The question appears easy, which many in high echelons will readily respond with their perceptions.
Most may jump into the common bandwagon of conventional corporate hats to propagate it involves efficacies in implementing various key functions, namely delegation, supervision, planning, monitoring, control, analysis, assessment, direction........and so forth.
A popular encyclopaedia promulgates a more academically inclined definition. It outlines management as "the art of getting people together to accomplish desired goals and objectives using available resources efficiently and effectively; management comprises planning, organising, staffing, directing and controlling an organisation."
I feel such narratives are correct merely from the functional overview perspective. To clarify my point, let me paraphrase my earlier question: What is the core determinant (in a corporation) that ensures all the important functions are in good order? Or alternatively rephrased, what is the prime factor that must be instituted by a corporation to deliver desired results? Well, my answer is expressed in my following management philosophy:
PUT THE RIGHT PEOPLE IN THE RIGHT JOBS!
Sounds simple and practical as a philosophy, but not so in actual practice. To carry out this endeavour, corporations must be prepared to make some changes to their prevailing manpower structure. Changes invariably entail the preparedness to face up to some challenges.
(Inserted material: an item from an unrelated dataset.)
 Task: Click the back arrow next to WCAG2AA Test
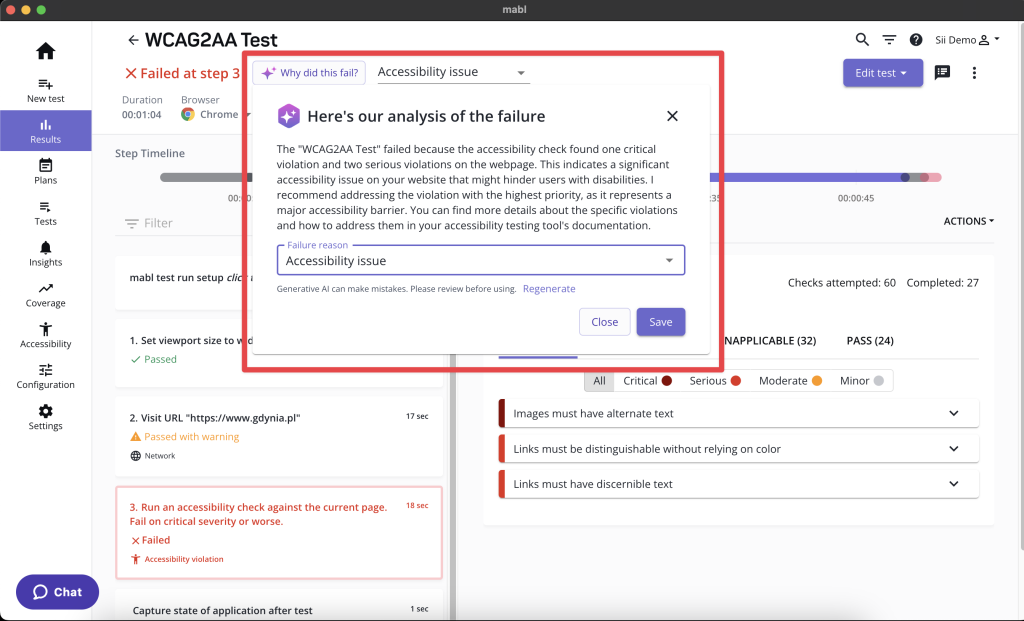click(x=133, y=40)
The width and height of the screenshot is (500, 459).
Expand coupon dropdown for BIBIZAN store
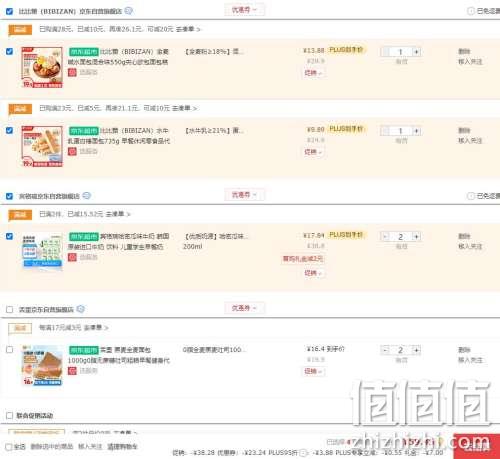pyautogui.click(x=244, y=10)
First, the topmost management representatives must identify and then install the necessary jobs in place while weaning off redundant or irrelevant ones. Let me elaborate by giving an example.
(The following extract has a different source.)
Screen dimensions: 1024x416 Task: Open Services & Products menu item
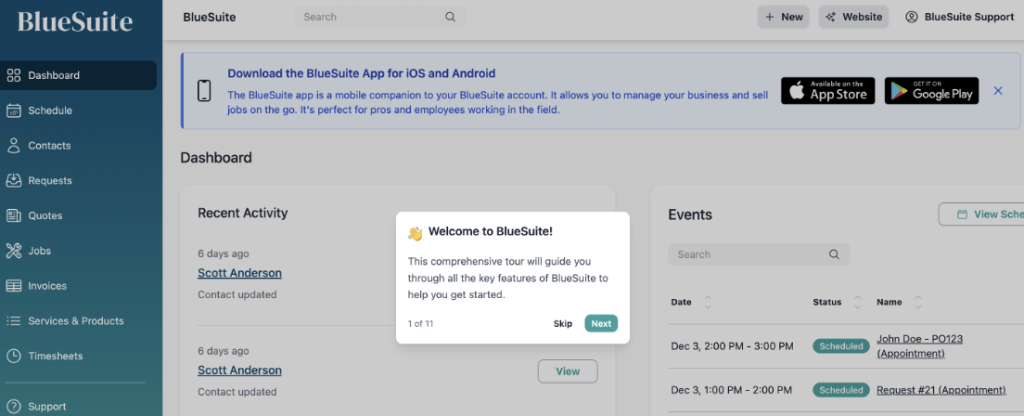tap(78, 321)
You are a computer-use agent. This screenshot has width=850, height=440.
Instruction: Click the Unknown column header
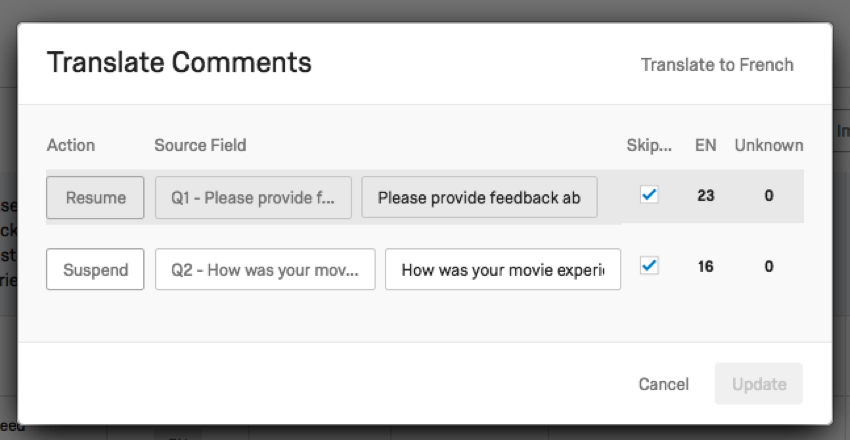769,145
Some financial service corporations have departments that are interlinked with one another, like compliance and risk management, hence creating positions for two separate department heads. Are the two roles not part and parcel of each other, which could be merged? Misdeeds like unethical marketing methods deployed by wayward business promotion personnel will ultimately tarnish the image of the corporation concerned. Such misdeed is a service, business and company image risk, if unabated. So, is the issue to be managed by the chief risk officer (CRO) only? To contain unethical business promotion approaches, is it not also a compliance issue; is it not a concern of the chief compliance officer (CCO) to ensure adherence to stipulated guidelines relating to such activities? What if the CRO, on one hand, and the CCO, on the other hand, hold differing stands regarding an obvious unethical sale episode? Whose view takes precedence and which side is responsible to resolve the problem? Will there be confusion or controversy among the two sides due to overlapping functional roles?
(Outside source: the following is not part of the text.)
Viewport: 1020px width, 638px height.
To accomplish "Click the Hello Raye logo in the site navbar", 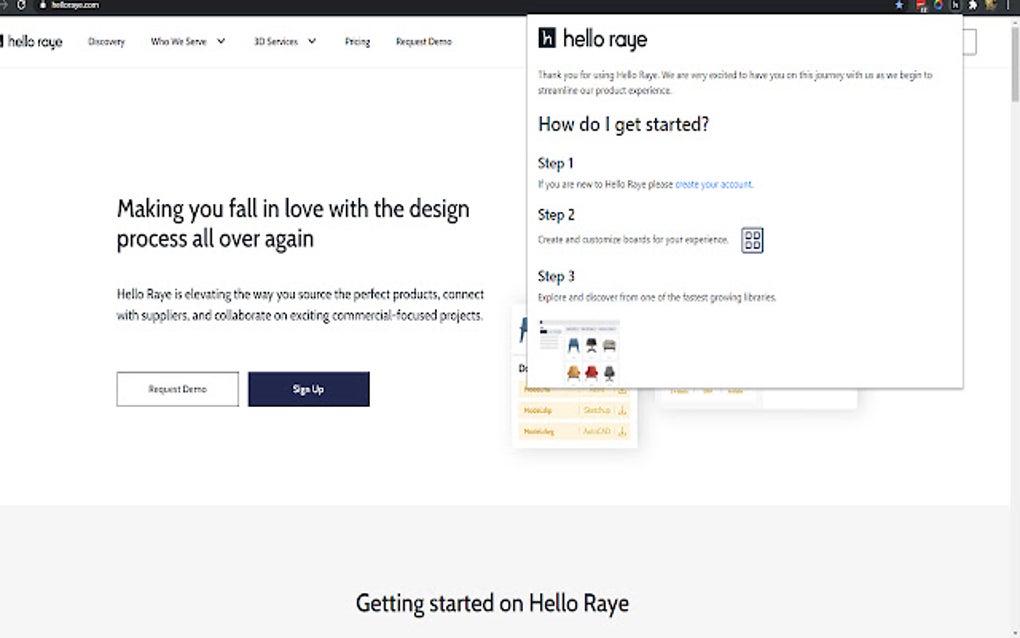I will 34,41.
I opine that the compliance sector should be the overall scrutineer of risk issues. Containing risks means ensuring all work activities, processes and procedures comply with relevant encompassing guidelines set by the regulatory authorities, besides internal guidelines. Compliance and risk management functions overlap each other. Unless the regulatory authorities disallow so, appointing one overall head, i.e. chief compliance cum risk officer, to be accountable for wearing both hats may make more sense. Having one "merged" head of department in this respect averts redundancy.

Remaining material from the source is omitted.